I have known a few transgendered people, have met many more, and was blessed to be part of a workshop this year where a few people from the LGBT community (some of them transgendered) shared what incredibly challenging and sometimes horrific experiences they have had. I feel nothing but love and support for these individuals, and really didn't realize how difficult some of their lives have been, and it deeply saddens me that some of them confessed to feeling ostracized, neglected, judged, or mistreated even at the hands of other Pagans sometimes (PCon events, however, were not part of this discussion.) I had no idea that this was happening, and hearing it, I felt the way I would feel if I discovered that a member of my family was being abused by another member. It was an eye-opening experience to hear these things, especially first-hand from real-live, flesh-and-blood people that laughed and cried as they shared their most intimate thoughts, feelings, and personal stories. I felt honored to be part of it.

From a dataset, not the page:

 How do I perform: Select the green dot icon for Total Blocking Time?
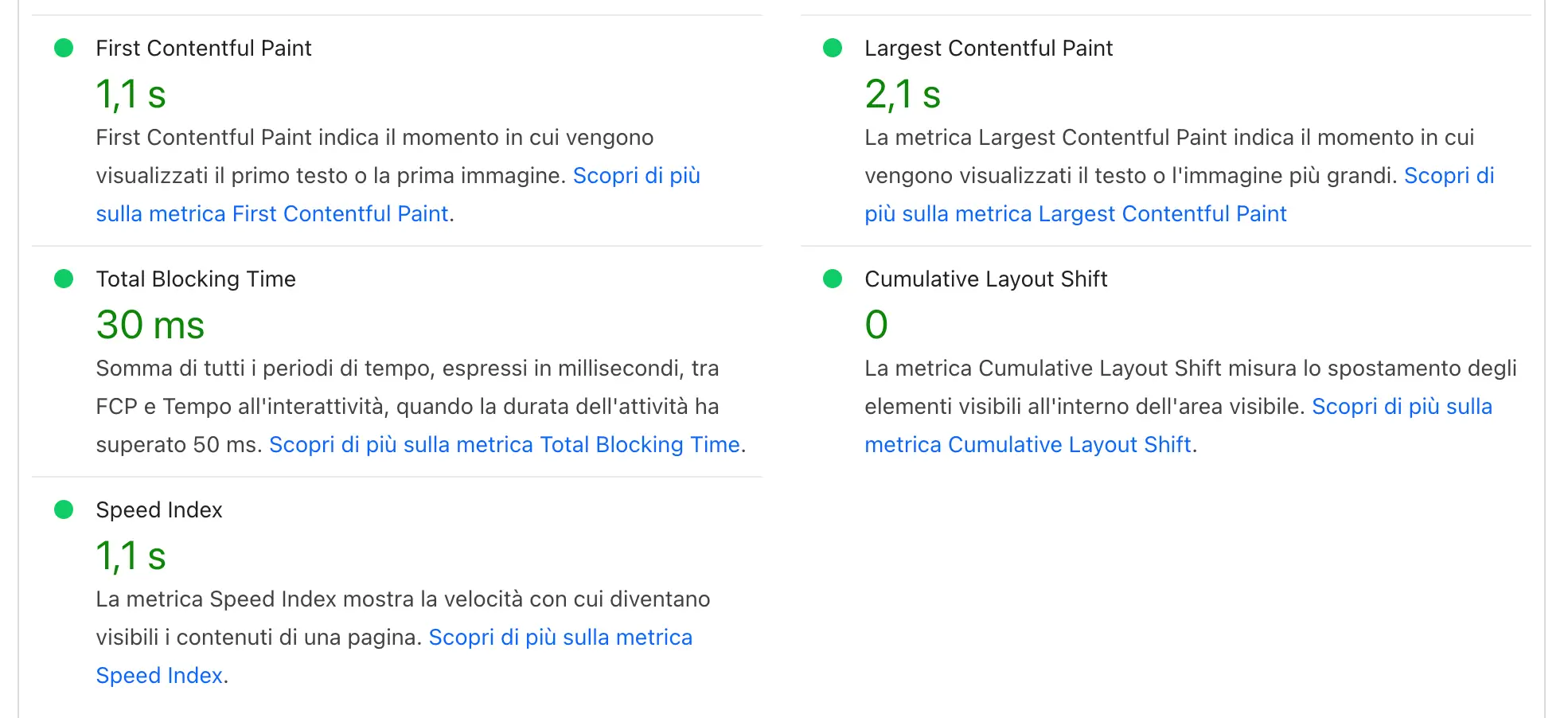coord(64,279)
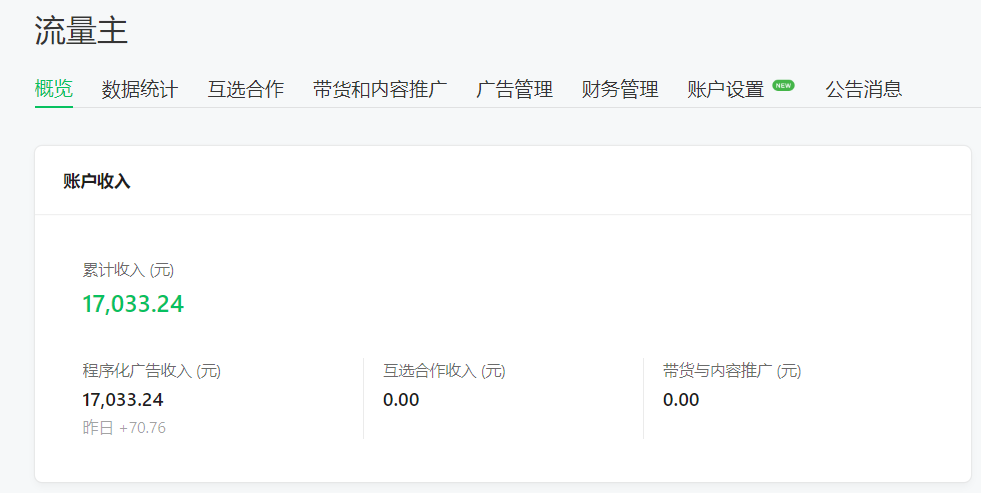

With all the arguments going on in the Pagan community concerning "genetic" (born) women and transgender women, the one thing I see is that everyone involved has something in common, and that is the feeling of being marginalized. Is there any way that this similarity can be used to mend fences and find common ground? Maybe by each side acknowledging that the other side(s) feel(s) this way, and using this understanding to promote further constructive dialogue can mutual respect and civility be restored, by all parties? I know that it's naive and unrealistic to say "can't we all just get along?" but in my heart, I pray that the Goddess, who loves each and every one of us as we are, will help us make it so. We Pagans have enough shit to deal with trying to go up against the prejudice, bigotry, tyranny, and intolerance OUTSIDE of our tribe to be fighting against each other within it.